Гоблин опустил копье и улыбнулся. У Глеба отвисла челюсть. Перед ними возникла обнаженная, чарующе прекрасная девушка.
— Дриада, — прошептал гоблин, и только после его слов Глеб заметил, что густые волосы девушки цветом походят на раннюю весеннюю траву.
— Здравствуй, молодой друг, — обратилась дриада к гоблину. — Приветствую и тебя, незнакомец. — Голос ее был мягким, певучим, и Глебу захотелось закрыть глаза, чтобы ничто не мешало вслушиваться в эти ласковые интонации и наслаждаться бархатистым тембром. — Что привело вас в мертвый лес?
— Добра и тебе, дочь леса, — напевно сказал гоблин, и Глеб удивленно покосился на своего товарища. Он и не подозревал, что Уот может так говорить. — Дорога привела нас, не спрашивая наших желаний.
— Вы идете на голые земли, туда, где гуляют ветры, и раздетую землю сушит солнце?
— Да, дочь леса. Я должен вывести этого человека из тени деревьев.

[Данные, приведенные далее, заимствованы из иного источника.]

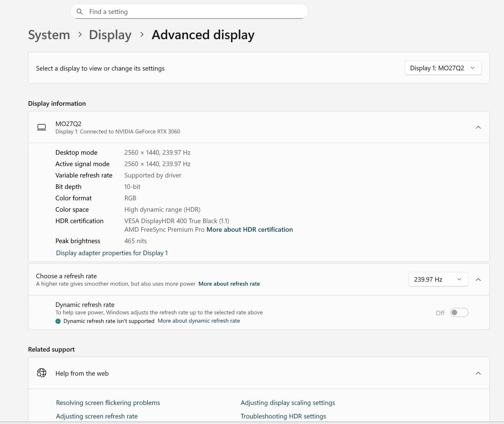Open Troubleshooting HDR settings link
Screen dimensions: 504x424
coord(283,416)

— Это недалеко. Идите туда, — показала рукой дриада, — и когда следы света станут короткими, вы выйдете на голые земли.
— Спасибо, дочь леса, — поблагодарил Уот.
— Прощайте, — сказала дриада, склонив голову, и пошла прямо по черным скрюченным телам пауков, грациозно покачивая обнаженными бедрами и ласково касаясь руками черных уродливых стволов. Там, где ее нога ступала на землю, появлялись широкие листья подорожника, а стволы, которые она тронула, мгновенно выпускали зеленые побеги и сбрасывали куски омертвевшей шершавой коры вместе с обрывками мерзкой паутины.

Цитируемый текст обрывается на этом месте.